My computer fell off my lap yesterday. It only fell about 4 inches onto a carpeted floor. Now my screen is all shaking and I can’t use it. I had to make an appointment to get it to the Apple doctor. Funny thing is a few weeks after buying the computer we had it in the back of the car. It slid out when we spend the trunk about 3 feet onto cement and it was fine. I am using my husbands computer to do my Cancercize with Renee B. videos. I have limited access to all my accounts, mostly because I do not remember ANY of my passwords!!

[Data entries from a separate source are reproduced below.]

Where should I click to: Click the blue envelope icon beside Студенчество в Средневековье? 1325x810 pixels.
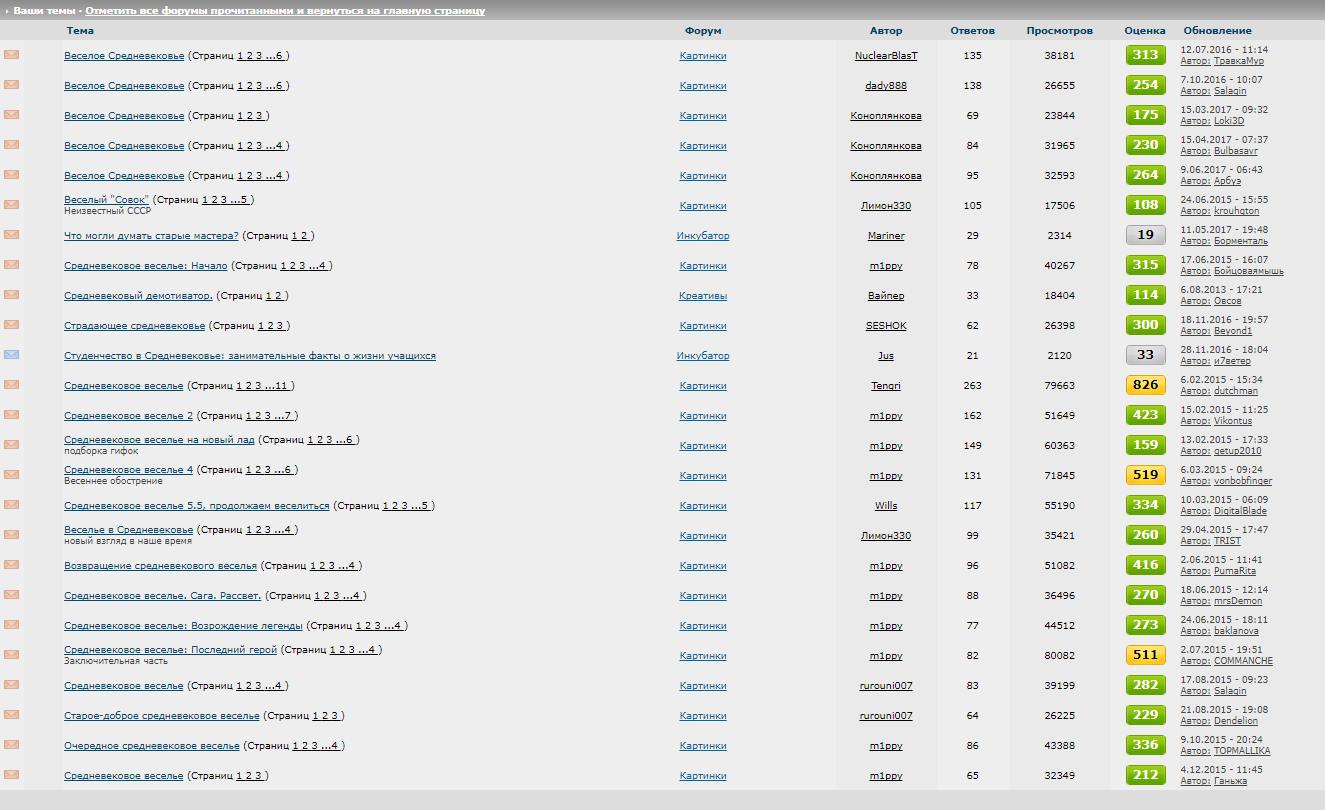click(x=12, y=355)
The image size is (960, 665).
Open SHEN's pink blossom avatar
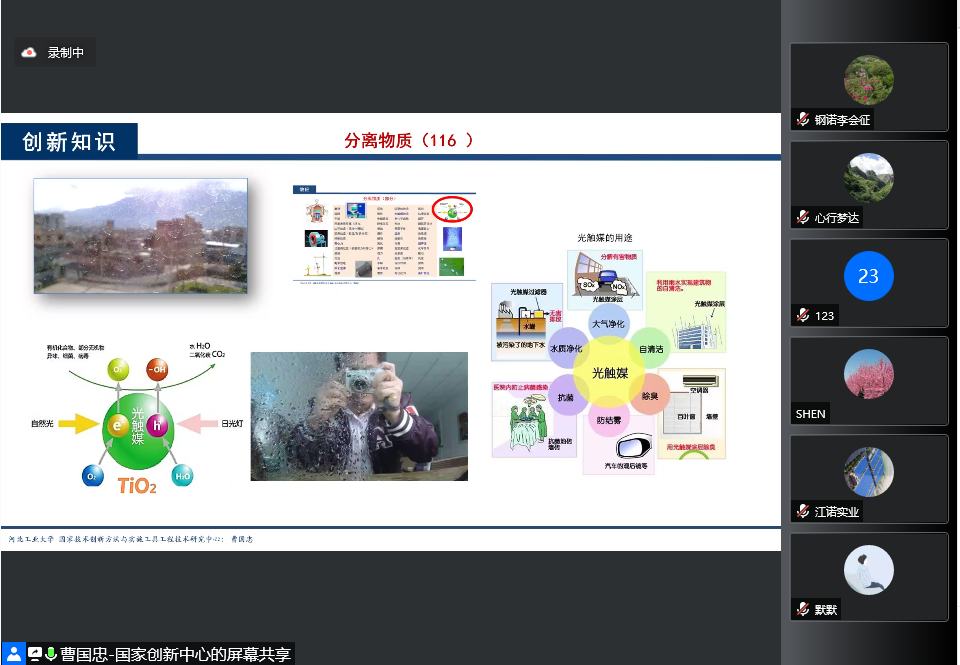click(x=868, y=374)
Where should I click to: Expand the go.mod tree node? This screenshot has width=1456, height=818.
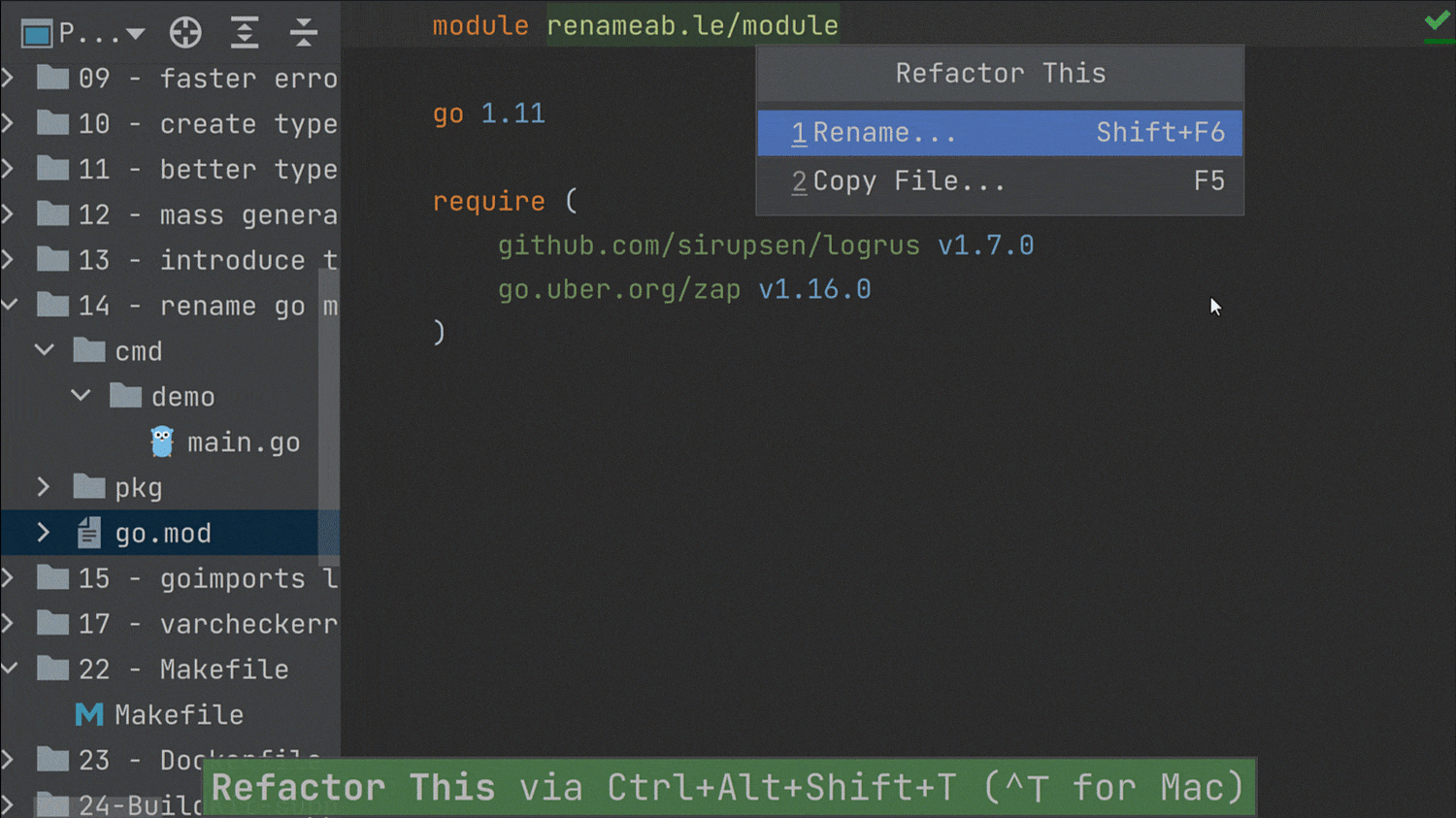pos(44,533)
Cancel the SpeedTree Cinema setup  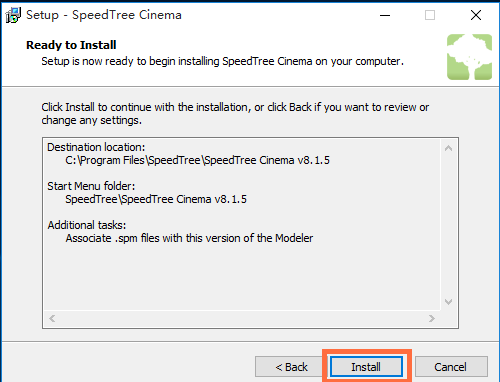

Two parcels came in the mail for me yesterday. One was a hat with curly hair attached to it. So cute. The other a headband with long hair that has pink streaks in it and a hat to cover the top of my bald head. It is so cool! Two different friends, from two different states thinking of me and sending something so thoughtful. My hubby almost cried when he saw them on and who they came from. Friends crawling out of the woodwork. Amazing.
Saw a guy ‘casing’ a car out front of my apartment today. Couldn’t get the window open fast enough to yell at him and scare him. I will leave a note on the car to warn the owner. Maybe if they park it in another spot it will confuse the guy?
Today is my third round of chemotherapy. I get anxious every time. I generally don’t sleep well the day before. I break out in an anxiety rash all over. I get extra moody and touchy with coworkers and the husband. It happens every time. I know the process. I know the only part that hurts is when they hook me up to the machine. I know the effects of the meds usually don’t show up until that evening or the next day. Yet I am anxious and unsettled.
It ticks me off that when I weigh myself at home I am 145.6. When I go to the doctor’s office (they make me weigh in EVERY time) I weigh between 150 and 151. I blame the shoes and the time of day.
There you go, snippets into my mind.